Даровал силу выздороветь, не прерывая обычной лагерной жизни, чтобы никто ничего не заметил.
Особую опасность представляла лагерная медицина, которая могла воспользоваться случаем для «окончательного решения вопроса», так как повод превосходный: «сам виноват».
В качестве ножа я использовал старую ножовку, заточенную на наждаке. Где-то утащил немного йода для дезинфекции.
Облюбовал новенькую пустую деревянную коробку для туалета, которая еще не использовалась и стояла в рабочей зоне.
Для операции выбрал обеденное время, когда все в столовой.
Анестезирующим средством была обыкновенная холодная вода. Впрочем, анестезия оставляла желать лучшего. Дело двигалось медленно, вероятно, из-за импровизированного ножа.
Наконец все было закончено. Я использовал припасенный бинт и с непроницаемым лицом направился к своему станку, где мастер Завгородний уже проявлял признаки беспокойства, нервно поглаживая своего кота.
24. Брахман в БУРе
Как ни берегся я, но БУРа не избежал. Один узник, под настроение, очень хотел со мной поговорить. Это был Иван Курилас, украинец в летах. Я читал его приговор. Сидел он повторно. Первый срок отбыл за партизанское движение (УПА). После этого жил в Тернополе.

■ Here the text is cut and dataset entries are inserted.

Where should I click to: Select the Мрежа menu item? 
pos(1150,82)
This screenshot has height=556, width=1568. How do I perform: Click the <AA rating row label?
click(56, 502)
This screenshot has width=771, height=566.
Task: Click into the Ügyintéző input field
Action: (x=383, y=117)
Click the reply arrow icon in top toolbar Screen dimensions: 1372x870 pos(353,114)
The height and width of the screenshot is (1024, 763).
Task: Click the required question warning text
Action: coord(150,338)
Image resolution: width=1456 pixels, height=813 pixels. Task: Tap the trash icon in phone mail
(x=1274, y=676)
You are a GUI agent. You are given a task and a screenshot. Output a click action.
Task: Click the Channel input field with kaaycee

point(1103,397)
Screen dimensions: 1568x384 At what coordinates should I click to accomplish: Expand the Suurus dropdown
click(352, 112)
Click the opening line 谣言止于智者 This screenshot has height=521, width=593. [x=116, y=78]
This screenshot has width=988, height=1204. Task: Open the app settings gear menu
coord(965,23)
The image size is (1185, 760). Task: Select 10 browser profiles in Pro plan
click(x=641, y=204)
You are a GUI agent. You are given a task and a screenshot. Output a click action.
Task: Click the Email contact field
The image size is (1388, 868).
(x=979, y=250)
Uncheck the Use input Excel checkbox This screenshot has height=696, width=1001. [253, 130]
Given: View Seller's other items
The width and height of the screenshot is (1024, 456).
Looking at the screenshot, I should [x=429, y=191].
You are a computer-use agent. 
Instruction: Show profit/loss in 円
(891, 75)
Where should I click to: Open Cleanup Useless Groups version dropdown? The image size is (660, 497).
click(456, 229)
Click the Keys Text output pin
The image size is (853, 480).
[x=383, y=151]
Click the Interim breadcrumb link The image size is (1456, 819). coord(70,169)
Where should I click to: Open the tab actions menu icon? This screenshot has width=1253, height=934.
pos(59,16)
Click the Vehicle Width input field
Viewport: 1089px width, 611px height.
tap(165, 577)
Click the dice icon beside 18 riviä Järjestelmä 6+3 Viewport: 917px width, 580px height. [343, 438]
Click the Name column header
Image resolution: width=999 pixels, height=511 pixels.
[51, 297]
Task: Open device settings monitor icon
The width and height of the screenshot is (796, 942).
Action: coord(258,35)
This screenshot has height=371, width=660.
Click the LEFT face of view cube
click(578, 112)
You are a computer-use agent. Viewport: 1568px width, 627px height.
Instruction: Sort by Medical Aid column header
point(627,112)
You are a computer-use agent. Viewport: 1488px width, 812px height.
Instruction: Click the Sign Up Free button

– Мне не надо было никого агитировать, – рассказывал он. – Достаточно просто ходить по городу. Жители показывали на меня пальцем: это тот Курилас, который отсидел за национальное движение!
Второй срок не заставил себя ждать. Курилас сказал кому-то, что Украина может и должна быть независимой.
Этой мысли, высказанной в частной беседе, было достаточно для новых пяти лет концлагерей, причем Курилас считал, что счастливо отделался.
Для приговора не нашлось украинской печатной машинки, и он был напечатан русскими литерами. Украинских букв не было. Буква «i» была заменена единицей. И это на Западной Украине! В русифицированном приговоре со смешными ошибками отмечалось, что Курилас клеветал о якобы имеющей место на Украине русификации.
С ним-то я и заговорился в коридоре барака, не обратив должного внимания на отбой. Это имело роковые последствия.
Вскоре меня вызвал начальник лагеря Усов. Он сидел в майорских погонах, пьяный, с помятой красной мордой, злой. Ему не понравилась моя манера держаться в кабинете, и он щедро отвалил мне максимальный срок – пятнадцать суток ШИЗО за то, что не спал после отбоя.
Свой первый лагерный день рождения я встречал там. Как сейчас помню ранний снег за окном и огромную ель, которая высилась, как черная башня, за лагерным забором.
В камере к моему приходу уже были двое: Нархов и Слава Меркушев, которого привели за пару минут до меня с тем же пятнадцатисуточным сроком. Правда, «прегрешений» за ним накопилось больше, но все столь же «серьезные». Оба примыкали к различным антисемитским группкам и встретили меня настороженно. Нархову, однако, требовалось проявлять свой природный артистизм, а Меркушеву – поделиться с кем-то распиравшими его знаниями, и атмосфера постепенно оттаяла.